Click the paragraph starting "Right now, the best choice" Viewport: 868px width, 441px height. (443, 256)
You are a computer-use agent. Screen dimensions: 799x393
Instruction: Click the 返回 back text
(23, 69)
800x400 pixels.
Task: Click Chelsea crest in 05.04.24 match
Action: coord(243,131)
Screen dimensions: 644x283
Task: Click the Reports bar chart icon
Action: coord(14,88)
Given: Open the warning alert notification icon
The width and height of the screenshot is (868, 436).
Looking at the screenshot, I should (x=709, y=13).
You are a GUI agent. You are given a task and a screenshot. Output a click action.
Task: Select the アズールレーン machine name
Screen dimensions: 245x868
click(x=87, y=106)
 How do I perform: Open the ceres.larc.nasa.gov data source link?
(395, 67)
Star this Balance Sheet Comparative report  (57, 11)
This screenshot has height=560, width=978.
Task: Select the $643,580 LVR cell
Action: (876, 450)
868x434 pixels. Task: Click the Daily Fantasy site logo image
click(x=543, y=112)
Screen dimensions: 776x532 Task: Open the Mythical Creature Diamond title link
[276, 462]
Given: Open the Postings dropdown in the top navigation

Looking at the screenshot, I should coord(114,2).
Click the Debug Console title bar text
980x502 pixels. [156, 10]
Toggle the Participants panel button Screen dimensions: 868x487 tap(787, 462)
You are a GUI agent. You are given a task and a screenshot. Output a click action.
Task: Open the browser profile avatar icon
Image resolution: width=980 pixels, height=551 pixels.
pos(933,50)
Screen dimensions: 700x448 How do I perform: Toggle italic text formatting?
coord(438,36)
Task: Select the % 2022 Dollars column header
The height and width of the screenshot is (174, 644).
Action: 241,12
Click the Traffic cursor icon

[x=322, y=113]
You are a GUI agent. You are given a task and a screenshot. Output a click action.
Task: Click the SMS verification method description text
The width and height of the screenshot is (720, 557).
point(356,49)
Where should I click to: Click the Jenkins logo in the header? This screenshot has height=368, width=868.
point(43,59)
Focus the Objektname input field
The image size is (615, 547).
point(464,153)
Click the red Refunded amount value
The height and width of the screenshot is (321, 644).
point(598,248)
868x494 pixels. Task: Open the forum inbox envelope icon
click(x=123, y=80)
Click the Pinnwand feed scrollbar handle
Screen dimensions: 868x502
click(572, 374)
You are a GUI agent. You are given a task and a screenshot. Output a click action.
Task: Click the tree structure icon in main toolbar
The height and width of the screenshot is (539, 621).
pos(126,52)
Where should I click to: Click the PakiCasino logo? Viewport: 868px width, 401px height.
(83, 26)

━━━━━━━━

In the reply, include exactly the lines from the beginning of the entries above through the line holding "Given: Open the warning", and nothing besides.

Click the paragraph starting "Right now, the best choice" Viewport: 868px width, 441px height. (443, 256)
You are a computer-use agent. Screen dimensions: 799x393
Instruction: Click the 返回 back text
(23, 69)
800x400 pixels.
Task: Click Chelsea crest in 05.04.24 match
Action: coord(243,131)
Screen dimensions: 644x283
Task: Click the Reports bar chart icon
Action: coord(14,88)
Given: Open the warning alert notification icon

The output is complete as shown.